** Goal **
Change every "Viewport" in the entries below to "Window", and reproduce the lines otherwise unchanged.

[Text and item location entries]
- - - -

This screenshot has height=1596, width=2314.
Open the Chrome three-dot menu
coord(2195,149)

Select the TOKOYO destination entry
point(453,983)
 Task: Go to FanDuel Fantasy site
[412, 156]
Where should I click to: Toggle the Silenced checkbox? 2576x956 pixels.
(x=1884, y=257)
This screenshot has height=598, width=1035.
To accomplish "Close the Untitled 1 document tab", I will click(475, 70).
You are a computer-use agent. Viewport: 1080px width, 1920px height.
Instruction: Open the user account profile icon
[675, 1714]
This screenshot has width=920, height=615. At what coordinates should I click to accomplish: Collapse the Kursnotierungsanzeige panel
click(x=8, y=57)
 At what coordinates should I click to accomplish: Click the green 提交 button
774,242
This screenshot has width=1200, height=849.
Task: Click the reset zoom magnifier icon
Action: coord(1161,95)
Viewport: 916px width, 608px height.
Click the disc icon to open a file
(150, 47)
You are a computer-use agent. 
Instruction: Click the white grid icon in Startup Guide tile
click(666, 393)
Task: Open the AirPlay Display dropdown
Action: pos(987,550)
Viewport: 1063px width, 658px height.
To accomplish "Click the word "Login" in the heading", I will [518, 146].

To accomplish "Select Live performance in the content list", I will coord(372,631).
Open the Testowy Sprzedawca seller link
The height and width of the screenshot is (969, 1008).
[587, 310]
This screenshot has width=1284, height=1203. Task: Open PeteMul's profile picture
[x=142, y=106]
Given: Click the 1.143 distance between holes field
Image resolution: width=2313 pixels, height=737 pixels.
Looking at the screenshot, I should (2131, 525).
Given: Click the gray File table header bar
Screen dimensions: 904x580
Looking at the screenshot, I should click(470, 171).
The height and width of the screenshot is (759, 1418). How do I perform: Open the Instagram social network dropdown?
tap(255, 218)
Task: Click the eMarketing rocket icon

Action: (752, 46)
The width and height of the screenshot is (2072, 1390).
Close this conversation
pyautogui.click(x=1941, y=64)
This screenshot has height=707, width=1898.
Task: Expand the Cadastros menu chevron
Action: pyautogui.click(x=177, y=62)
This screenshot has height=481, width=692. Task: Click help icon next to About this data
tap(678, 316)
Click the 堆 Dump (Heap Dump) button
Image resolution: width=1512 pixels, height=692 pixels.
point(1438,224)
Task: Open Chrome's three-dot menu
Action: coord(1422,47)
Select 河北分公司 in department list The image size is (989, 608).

- - - -

** Task response **
This screenshot has height=1596, width=2314.
Open the Chrome three-dot menu
coord(2195,149)

Select the TOKOYO destination entry
point(453,983)
 Task: Go to FanDuel Fantasy site
[412, 156]
Where should I click to: Toggle the Silenced checkbox? 2576x956 pixels.
(x=1884, y=257)
This screenshot has height=598, width=1035.
To accomplish "Close the Untitled 1 document tab", I will click(475, 70).
You are a computer-use agent. Window: 1080px width, 1920px height.
Instruction: Open the user account profile icon
[675, 1714]
This screenshot has width=920, height=615. At what coordinates should I click to accomplish: Collapse the Kursnotierungsanzeige panel
click(x=8, y=57)
 At what coordinates should I click to accomplish: Click the green 提交 button
774,242
This screenshot has width=1200, height=849.
Task: Click the reset zoom magnifier icon
Action: coord(1161,95)
Window: 916px width, 608px height.
Click the disc icon to open a file
(150, 47)
You are a computer-use agent. 
Instruction: Click the white grid icon in Startup Guide tile
click(666, 393)
Task: Open the AirPlay Display dropdown
Action: pos(987,550)
Window: 1063px width, 658px height.
To accomplish "Click the word "Login" in the heading", I will [518, 146].

To accomplish "Select Live performance in the content list", I will coord(372,631).
Open the Testowy Sprzedawca seller link
The height and width of the screenshot is (969, 1008).
[587, 310]
This screenshot has width=1284, height=1203. Task: Open PeteMul's profile picture
[x=142, y=106]
Given: Click the 1.143 distance between holes field
Image resolution: width=2313 pixels, height=737 pixels.
Looking at the screenshot, I should (2131, 525).
Given: Click the gray File table header bar
Screen dimensions: 904x580
Looking at the screenshot, I should click(470, 171).
The height and width of the screenshot is (759, 1418). How do I perform: Open the Instagram social network dropdown?
tap(255, 218)
Task: Click the eMarketing rocket icon

Action: (752, 46)
The width and height of the screenshot is (2072, 1390).
Close this conversation
pyautogui.click(x=1941, y=64)
This screenshot has height=707, width=1898.
Task: Expand the Cadastros menu chevron
Action: pyautogui.click(x=177, y=62)
This screenshot has height=481, width=692. Task: Click help icon next to About this data
tap(678, 316)
Click the 堆 Dump (Heap Dump) button
Image resolution: width=1512 pixels, height=692 pixels.
point(1438,224)
Task: Open Chrome's three-dot menu
Action: coord(1422,47)
Select 河北分公司 in department list The image size is (989, 608).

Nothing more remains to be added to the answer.